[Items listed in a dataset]
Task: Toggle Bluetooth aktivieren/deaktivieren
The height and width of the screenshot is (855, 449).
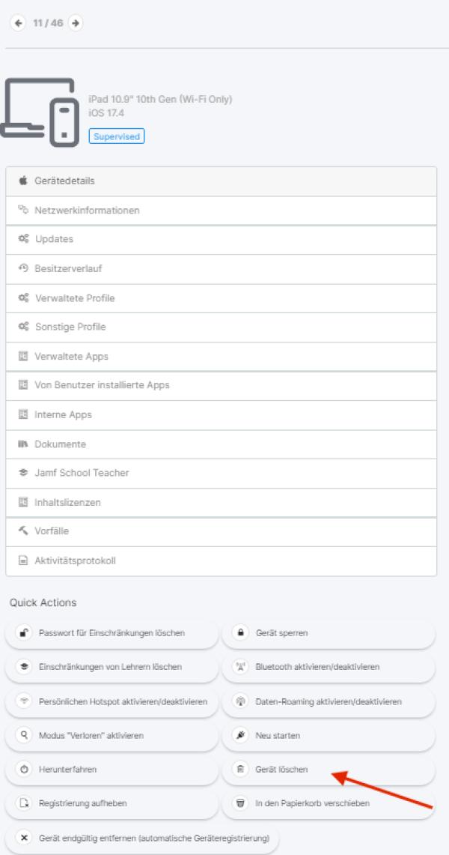Action: 329,667
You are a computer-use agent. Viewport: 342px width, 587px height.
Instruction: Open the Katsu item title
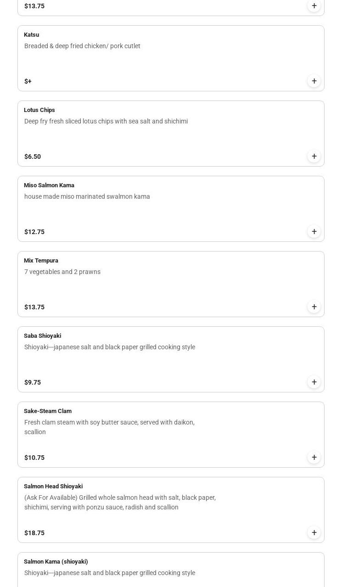(x=31, y=35)
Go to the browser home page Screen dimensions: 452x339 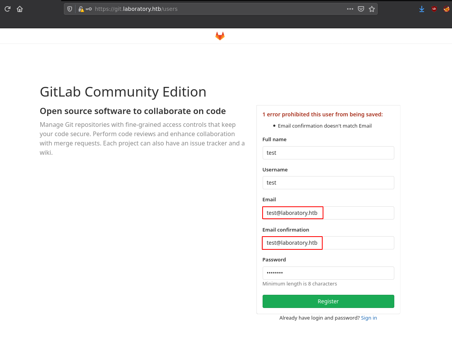tap(20, 9)
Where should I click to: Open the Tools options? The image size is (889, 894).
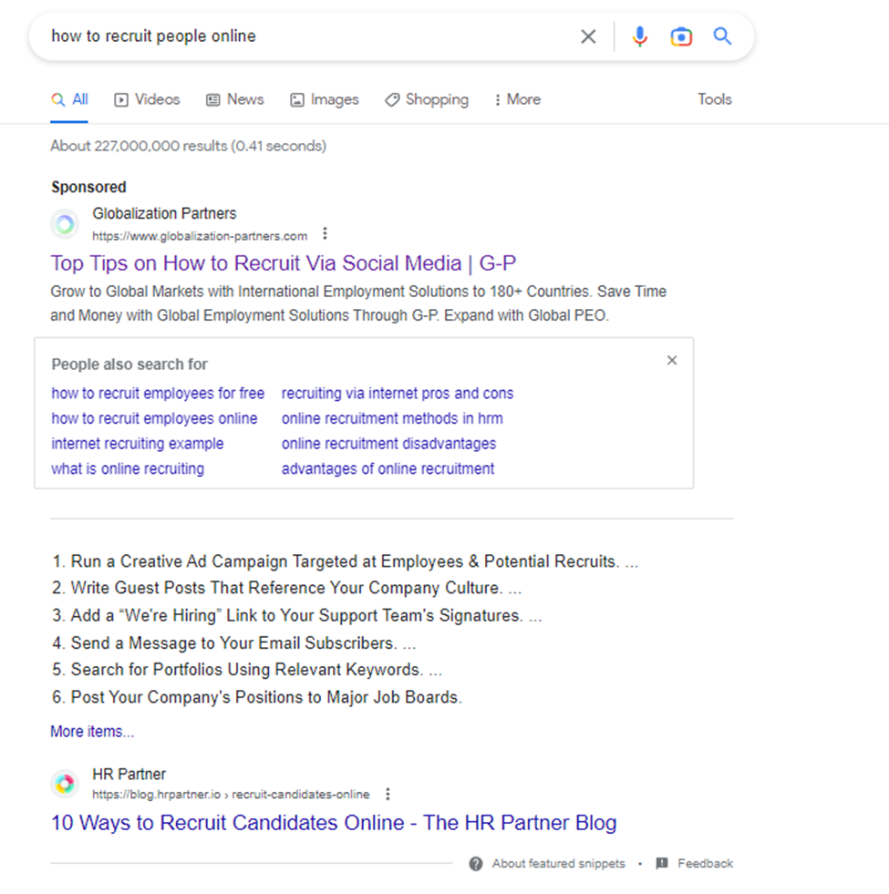click(x=715, y=99)
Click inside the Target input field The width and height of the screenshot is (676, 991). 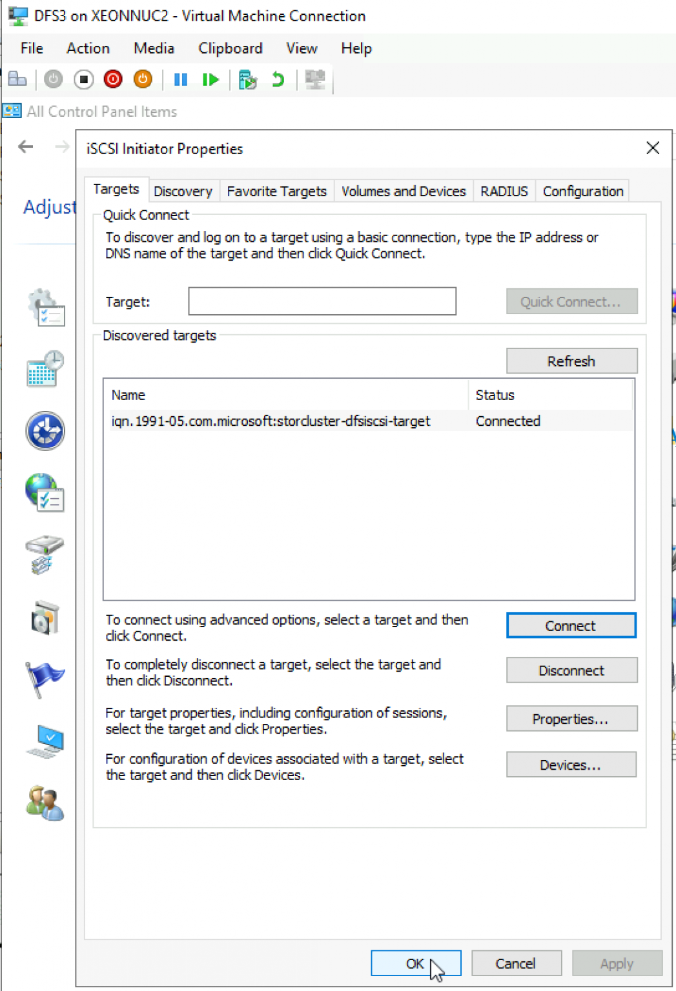[x=322, y=301]
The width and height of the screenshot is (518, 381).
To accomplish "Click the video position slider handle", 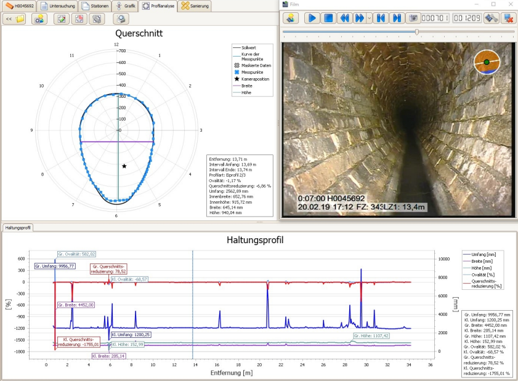I will click(x=417, y=31).
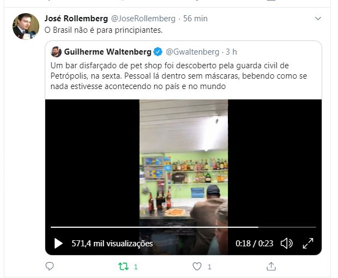Open the @Gwaltenberg handle

192,52
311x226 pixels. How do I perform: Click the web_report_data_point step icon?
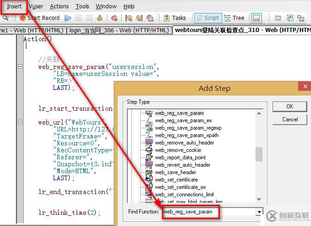point(149,157)
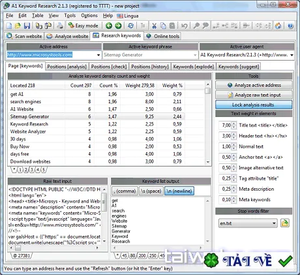
Task: Toggle Lock analysis results button
Action: pos(254,105)
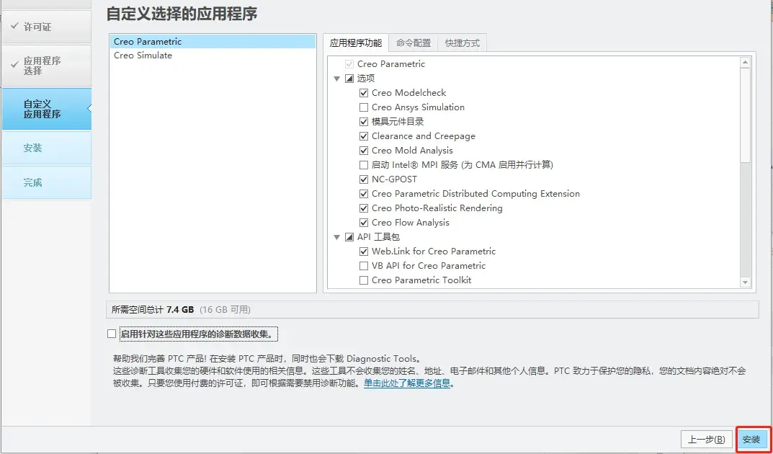This screenshot has height=454, width=773.
Task: Switch to 命令配置 tab
Action: tap(413, 43)
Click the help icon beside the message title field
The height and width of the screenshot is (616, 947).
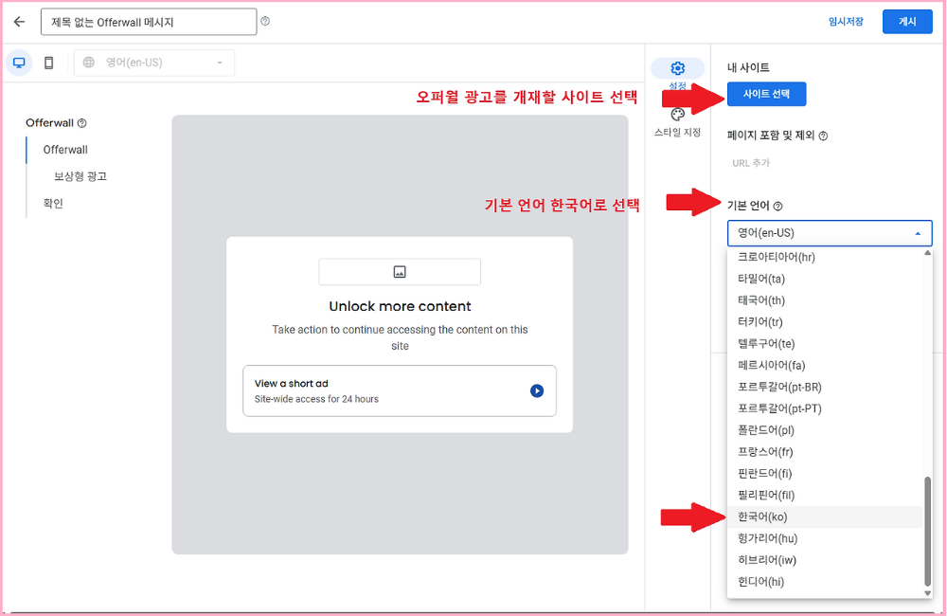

▸ **What is being asked**
Copy the lines of the listing verbatim, from the line containing "Click the help" through the end of the listing, both inclusive, leaving out any pictures.

▸ **Task response**
Click the help icon beside the message title field
The height and width of the screenshot is (616, 947).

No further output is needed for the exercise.